Моих сограждан щедрой данью,
как писал он в Тойле в 1913 году. И здесь же тогда же:
Милая прохлада — мгла среди полей.
За оградой сада сладостный покой,
Что ж еще нам надо в тишине такой?
И восклицал восторженно:
В очарованьи здешних мест
Какой же день не встанет ясен?
7 декабря 1927
Toila
Вошел он в мою рабочую комнату (впрочем, комната это теперь, тогда был кабинет) и представился: «Алексей Масаинов». Лицо было открытое, светлое, улыбалось весело и лучисто, голос ясно звенел — как солнце, этот человек взошел, как шампанское, взыграл!

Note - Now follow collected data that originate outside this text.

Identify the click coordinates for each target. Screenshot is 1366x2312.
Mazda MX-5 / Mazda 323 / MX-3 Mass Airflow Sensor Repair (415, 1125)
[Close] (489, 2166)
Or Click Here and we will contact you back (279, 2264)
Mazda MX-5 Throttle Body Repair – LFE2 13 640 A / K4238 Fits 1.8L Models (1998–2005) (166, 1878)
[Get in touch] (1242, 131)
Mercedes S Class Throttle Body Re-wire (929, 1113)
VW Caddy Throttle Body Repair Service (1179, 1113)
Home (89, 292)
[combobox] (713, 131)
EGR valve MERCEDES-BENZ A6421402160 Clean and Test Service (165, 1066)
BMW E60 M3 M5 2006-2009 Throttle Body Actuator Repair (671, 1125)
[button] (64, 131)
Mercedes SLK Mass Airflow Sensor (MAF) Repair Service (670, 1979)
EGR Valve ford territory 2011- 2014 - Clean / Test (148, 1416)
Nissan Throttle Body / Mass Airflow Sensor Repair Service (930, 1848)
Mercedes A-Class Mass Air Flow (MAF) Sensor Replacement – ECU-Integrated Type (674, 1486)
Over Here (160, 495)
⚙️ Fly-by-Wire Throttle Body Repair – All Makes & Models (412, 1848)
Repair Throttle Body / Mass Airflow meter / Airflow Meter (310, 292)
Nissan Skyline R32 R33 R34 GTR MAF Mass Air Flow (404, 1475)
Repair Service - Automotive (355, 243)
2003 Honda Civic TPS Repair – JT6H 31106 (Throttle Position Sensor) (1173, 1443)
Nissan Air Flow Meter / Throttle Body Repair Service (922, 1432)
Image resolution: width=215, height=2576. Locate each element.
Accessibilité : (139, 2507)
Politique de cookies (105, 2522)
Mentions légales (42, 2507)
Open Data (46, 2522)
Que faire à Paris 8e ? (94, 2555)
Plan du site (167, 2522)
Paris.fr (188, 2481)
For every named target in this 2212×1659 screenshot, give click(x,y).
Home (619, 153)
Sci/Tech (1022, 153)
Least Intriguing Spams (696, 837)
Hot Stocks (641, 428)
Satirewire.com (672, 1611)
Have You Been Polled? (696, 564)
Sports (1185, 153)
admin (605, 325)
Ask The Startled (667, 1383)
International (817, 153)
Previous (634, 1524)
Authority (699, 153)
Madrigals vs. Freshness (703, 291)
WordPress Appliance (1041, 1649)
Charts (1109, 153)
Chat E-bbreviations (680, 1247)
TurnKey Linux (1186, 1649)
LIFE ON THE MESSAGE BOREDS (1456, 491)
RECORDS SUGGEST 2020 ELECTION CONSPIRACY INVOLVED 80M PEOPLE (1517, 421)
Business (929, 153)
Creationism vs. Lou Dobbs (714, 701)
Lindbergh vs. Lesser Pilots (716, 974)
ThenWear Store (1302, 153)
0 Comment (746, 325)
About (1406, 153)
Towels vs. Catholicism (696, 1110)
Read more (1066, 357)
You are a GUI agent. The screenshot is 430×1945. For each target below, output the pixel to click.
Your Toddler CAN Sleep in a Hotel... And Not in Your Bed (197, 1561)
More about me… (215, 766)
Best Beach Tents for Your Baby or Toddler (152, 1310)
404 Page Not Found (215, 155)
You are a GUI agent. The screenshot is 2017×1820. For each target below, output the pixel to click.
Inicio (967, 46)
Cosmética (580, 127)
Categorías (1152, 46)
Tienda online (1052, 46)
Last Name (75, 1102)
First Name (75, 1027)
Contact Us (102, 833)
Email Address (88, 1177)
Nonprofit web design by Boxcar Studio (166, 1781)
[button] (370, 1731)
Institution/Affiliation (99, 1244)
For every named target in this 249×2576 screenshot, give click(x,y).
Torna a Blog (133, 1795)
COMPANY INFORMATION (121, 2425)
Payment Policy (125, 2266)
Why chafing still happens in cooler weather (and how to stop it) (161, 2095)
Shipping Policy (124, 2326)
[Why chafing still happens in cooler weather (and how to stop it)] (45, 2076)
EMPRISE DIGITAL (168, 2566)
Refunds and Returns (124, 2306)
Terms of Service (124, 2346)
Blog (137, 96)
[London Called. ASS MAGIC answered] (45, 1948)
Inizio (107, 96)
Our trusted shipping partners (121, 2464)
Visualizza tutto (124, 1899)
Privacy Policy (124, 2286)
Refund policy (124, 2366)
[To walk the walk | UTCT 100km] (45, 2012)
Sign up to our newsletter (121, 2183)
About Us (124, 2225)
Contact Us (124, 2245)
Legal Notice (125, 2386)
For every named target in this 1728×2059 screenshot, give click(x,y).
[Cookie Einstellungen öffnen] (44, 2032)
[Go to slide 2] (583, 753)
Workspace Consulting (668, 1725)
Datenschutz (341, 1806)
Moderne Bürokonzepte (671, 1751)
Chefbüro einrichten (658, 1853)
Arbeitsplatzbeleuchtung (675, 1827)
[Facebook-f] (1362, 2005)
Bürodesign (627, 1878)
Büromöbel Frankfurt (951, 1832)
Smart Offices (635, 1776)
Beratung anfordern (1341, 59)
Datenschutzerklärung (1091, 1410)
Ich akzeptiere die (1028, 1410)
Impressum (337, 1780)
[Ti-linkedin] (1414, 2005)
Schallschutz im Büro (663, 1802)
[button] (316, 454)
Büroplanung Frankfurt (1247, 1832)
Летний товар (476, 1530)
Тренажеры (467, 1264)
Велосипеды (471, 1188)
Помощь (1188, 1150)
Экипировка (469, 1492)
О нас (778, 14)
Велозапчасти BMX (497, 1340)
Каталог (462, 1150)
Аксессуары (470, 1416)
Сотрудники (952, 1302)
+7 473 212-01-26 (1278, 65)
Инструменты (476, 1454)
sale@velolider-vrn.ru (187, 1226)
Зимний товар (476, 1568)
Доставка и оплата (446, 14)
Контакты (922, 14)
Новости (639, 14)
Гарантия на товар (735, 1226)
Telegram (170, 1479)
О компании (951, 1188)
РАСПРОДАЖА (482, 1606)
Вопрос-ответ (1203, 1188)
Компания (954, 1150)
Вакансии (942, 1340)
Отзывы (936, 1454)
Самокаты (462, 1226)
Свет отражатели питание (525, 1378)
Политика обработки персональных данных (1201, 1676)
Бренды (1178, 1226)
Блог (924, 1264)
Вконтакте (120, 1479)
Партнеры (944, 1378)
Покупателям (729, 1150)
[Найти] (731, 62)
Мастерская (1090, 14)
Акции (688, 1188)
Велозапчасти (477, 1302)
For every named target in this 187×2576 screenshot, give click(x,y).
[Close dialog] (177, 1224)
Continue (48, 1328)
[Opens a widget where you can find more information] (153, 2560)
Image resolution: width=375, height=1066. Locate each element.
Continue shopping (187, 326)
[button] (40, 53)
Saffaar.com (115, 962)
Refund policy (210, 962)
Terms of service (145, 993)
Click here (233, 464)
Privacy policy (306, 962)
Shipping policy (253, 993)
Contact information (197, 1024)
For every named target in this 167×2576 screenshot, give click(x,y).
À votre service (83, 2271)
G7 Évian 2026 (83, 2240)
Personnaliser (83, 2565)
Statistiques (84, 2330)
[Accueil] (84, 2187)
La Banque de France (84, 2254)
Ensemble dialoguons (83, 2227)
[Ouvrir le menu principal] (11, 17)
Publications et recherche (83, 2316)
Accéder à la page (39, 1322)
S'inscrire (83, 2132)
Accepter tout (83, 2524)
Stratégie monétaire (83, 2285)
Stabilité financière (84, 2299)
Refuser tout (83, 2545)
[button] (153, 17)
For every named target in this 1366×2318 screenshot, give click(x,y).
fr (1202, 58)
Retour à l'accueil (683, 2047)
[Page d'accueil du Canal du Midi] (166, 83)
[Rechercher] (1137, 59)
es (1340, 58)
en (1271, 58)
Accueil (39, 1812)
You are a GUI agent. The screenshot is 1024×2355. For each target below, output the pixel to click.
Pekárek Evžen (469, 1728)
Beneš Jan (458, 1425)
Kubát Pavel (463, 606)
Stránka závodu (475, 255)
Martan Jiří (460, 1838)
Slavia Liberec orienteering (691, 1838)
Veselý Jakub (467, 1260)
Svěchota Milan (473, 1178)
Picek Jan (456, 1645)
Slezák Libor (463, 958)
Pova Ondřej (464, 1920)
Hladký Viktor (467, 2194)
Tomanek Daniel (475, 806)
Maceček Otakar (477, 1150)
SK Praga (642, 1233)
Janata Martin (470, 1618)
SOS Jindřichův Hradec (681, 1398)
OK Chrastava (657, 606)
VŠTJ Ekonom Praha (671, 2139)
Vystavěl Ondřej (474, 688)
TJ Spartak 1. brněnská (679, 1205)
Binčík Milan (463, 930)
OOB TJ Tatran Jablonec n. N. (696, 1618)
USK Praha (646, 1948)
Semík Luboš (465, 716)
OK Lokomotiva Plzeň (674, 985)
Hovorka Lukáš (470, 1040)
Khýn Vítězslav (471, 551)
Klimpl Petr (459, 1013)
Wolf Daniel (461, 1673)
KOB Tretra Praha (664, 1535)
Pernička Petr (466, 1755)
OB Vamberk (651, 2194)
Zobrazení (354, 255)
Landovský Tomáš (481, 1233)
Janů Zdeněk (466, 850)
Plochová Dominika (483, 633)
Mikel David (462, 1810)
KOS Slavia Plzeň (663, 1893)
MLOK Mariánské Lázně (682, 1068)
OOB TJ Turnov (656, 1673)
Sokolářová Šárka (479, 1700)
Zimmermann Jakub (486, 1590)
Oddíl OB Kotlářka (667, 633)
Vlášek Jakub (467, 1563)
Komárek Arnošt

И сразу я почувствовал к нему живейшее влечение, к нему, такому симпатичному, смелому, восторженному.
Не обмануло меня первое впечатление: таким он и оказался впоследствии, когда стал у меня «своим человеком», постоянно выступал на моих вечерах с лекциями об искусстве и со своими искристыми стихами, когда ездил со мною на концерты в Саратов, Москву, Псков. Его лекции — в особенности одна из них на тему «Поэты и толпа» — производили фурор, и в одном Петербурге он прочел упомянутую лекцию три раза подряд на моих концертах в зале Городской думы. И надо было видеть, как обыватель, называемый им «Иваном Ивановичем», неистово рукоплескал ему, боясь, очевидно, быть похожим на… обывателя, которого Масаинов разносил с эстрады за тупоумие, равнодушие и отсталость!.. Это было так весело наблюдать.
В те времена я вообще любил перед своими стихами просить выступать лекторов, читавших рефераты о моем творчестве, о творчестве русских и иностранных писателей и о задачах искусства. Назову фамилии докладчиков: Н. И. Кульбин, Андрей Виноградов, А. Закржевский, Виктор Ховин, Дм. Крючков, Владислав Ходасевич, Семен Рубанович, Вл. Королевич, Георгий Шенгели и др. Но более других мне по душе был все же Масаинов, хотя я и воздаю должное каждому из референтов.